DATA SUPPLIED >>
* Begin *
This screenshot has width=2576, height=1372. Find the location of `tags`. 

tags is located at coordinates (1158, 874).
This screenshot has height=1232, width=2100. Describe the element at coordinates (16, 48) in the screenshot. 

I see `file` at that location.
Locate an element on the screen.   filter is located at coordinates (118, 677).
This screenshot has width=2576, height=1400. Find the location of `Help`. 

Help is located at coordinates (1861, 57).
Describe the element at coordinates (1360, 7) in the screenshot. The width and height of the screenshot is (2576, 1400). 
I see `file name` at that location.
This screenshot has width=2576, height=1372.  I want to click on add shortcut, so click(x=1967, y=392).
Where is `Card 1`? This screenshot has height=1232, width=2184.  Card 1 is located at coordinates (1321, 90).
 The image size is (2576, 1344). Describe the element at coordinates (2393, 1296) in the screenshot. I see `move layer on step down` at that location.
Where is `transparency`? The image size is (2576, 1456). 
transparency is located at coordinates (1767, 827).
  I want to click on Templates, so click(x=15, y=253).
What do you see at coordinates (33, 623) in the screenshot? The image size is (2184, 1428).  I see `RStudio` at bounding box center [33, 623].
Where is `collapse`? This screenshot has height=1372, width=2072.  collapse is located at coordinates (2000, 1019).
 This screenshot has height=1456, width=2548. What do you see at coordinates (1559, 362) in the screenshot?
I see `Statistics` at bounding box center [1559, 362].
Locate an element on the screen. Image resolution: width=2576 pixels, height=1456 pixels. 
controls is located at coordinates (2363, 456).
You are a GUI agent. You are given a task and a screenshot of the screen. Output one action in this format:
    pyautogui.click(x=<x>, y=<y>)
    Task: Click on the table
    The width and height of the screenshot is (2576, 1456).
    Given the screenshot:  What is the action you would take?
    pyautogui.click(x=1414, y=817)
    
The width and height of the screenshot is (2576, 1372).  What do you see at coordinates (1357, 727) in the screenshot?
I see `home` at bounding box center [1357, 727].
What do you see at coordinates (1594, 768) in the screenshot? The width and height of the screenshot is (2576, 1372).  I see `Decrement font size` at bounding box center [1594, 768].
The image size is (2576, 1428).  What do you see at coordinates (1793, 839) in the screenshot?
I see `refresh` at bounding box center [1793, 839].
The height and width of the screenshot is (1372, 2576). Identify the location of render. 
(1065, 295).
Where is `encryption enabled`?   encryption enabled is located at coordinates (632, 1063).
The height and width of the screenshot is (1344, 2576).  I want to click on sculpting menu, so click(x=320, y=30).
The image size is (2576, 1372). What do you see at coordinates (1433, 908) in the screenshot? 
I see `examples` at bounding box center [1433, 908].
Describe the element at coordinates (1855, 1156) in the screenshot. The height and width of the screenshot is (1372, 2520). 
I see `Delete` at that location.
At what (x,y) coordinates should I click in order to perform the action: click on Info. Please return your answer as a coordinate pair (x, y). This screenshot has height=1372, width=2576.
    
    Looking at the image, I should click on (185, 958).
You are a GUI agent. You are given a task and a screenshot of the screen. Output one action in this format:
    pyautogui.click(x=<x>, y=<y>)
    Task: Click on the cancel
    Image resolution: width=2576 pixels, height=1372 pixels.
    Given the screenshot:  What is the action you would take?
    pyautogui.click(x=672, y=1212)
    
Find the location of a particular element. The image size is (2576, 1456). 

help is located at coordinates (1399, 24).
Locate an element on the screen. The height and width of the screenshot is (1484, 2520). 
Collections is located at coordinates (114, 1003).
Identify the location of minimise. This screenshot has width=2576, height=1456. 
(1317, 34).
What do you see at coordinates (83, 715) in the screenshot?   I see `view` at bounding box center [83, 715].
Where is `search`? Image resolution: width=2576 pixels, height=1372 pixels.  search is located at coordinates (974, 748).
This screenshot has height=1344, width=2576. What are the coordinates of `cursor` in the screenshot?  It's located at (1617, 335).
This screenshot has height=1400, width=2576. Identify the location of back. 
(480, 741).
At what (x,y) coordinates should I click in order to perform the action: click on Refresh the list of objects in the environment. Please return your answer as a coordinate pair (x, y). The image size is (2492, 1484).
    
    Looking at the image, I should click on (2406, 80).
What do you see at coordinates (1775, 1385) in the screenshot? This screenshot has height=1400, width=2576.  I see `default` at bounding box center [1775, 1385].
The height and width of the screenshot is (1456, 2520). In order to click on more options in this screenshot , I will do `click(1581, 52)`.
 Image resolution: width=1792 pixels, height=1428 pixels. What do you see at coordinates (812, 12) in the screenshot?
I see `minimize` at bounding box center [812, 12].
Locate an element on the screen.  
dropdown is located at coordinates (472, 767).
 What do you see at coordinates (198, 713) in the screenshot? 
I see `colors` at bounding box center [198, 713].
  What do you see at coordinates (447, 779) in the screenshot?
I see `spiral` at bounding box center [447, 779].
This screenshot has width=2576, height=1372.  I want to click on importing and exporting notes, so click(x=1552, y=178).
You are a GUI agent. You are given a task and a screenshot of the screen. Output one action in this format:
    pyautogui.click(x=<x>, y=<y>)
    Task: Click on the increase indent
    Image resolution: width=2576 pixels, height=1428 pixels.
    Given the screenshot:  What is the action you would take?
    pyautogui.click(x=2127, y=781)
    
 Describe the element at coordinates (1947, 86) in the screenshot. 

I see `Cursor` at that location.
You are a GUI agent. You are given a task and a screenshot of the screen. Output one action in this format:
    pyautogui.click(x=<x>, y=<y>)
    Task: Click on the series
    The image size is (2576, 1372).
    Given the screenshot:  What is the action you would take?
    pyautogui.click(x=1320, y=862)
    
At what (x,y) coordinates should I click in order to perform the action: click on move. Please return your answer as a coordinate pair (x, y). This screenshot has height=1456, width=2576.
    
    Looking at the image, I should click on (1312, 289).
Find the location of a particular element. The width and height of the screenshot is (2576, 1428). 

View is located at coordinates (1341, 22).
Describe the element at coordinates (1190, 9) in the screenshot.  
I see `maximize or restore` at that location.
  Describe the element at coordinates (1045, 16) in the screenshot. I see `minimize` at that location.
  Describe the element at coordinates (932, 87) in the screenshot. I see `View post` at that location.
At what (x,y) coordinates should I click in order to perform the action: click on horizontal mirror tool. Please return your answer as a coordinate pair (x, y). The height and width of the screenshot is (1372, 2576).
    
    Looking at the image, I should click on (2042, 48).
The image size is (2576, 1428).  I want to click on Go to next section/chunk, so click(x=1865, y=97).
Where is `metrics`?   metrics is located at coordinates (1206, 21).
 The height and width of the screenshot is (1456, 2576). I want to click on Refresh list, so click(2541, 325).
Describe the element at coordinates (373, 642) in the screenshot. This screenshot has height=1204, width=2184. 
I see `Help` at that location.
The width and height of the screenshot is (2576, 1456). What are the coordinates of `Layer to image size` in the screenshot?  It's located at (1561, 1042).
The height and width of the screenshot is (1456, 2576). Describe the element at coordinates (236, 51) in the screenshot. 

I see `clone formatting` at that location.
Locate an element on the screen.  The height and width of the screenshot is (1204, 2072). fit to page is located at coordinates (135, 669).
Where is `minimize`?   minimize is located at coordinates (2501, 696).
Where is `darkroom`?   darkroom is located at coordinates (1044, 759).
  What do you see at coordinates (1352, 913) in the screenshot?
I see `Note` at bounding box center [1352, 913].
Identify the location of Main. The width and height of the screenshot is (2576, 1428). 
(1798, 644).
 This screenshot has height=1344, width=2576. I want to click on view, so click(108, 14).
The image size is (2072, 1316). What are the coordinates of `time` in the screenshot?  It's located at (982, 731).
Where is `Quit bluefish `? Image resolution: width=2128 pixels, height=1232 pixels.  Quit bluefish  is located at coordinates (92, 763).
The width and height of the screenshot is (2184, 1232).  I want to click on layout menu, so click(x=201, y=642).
* End *
DIRECTION >>
Reproduce the entries starting with the line containing "coordinates (135, 669)." and going on through the line containing "This screenshot has height=1344, width=2576. I", substituting "Determine" for "Identify" and leaving everything else unchanged.

FINISHED EXERCISE >>
Locate an element on the screen.  The height and width of the screenshot is (1204, 2072). fit to page is located at coordinates (135, 669).
Where is `minimize`?   minimize is located at coordinates (2501, 696).
Where is `darkroom`?   darkroom is located at coordinates (1044, 759).
  What do you see at coordinates (1352, 913) in the screenshot?
I see `Note` at bounding box center [1352, 913].
Determine the location of Main. The width and height of the screenshot is (2576, 1428). 
(1798, 644).
 This screenshot has height=1344, width=2576. I want to click on view, so click(108, 14).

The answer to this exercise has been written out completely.